SHORT TASK → Print every line of the listing below exactly, leaving out the pictures.

(Records for locating elements on screens)

▼

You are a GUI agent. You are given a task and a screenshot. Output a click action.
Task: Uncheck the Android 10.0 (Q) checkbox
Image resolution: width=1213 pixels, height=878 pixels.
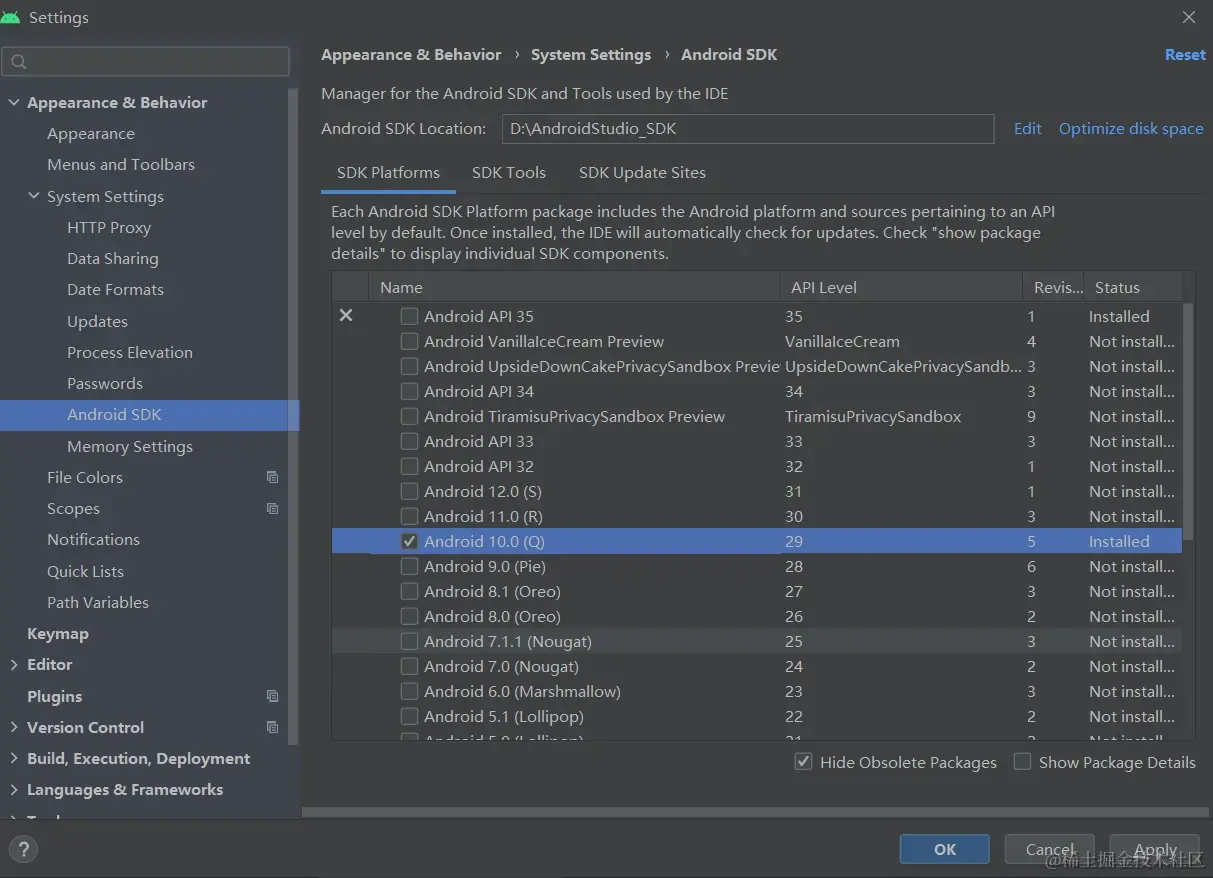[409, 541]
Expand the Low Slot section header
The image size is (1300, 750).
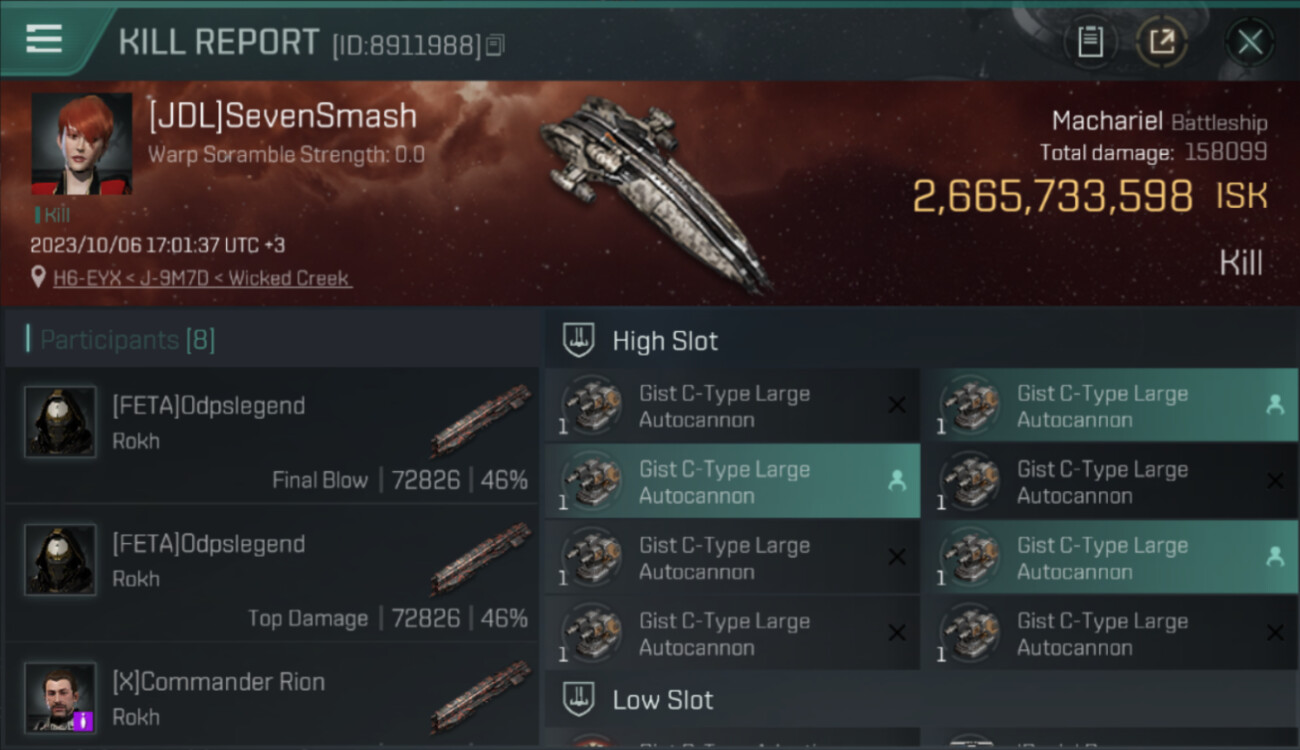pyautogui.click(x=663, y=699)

▲

FULL SOLUTION →
You are a GUI agent. You are given a task and a screenshot. Output a click action.
Task: Uncheck the Android 10.0 (Q) checkbox
Image resolution: width=1213 pixels, height=878 pixels.
[409, 541]
Expand the Low Slot section header
The image size is (1300, 750).
pyautogui.click(x=663, y=699)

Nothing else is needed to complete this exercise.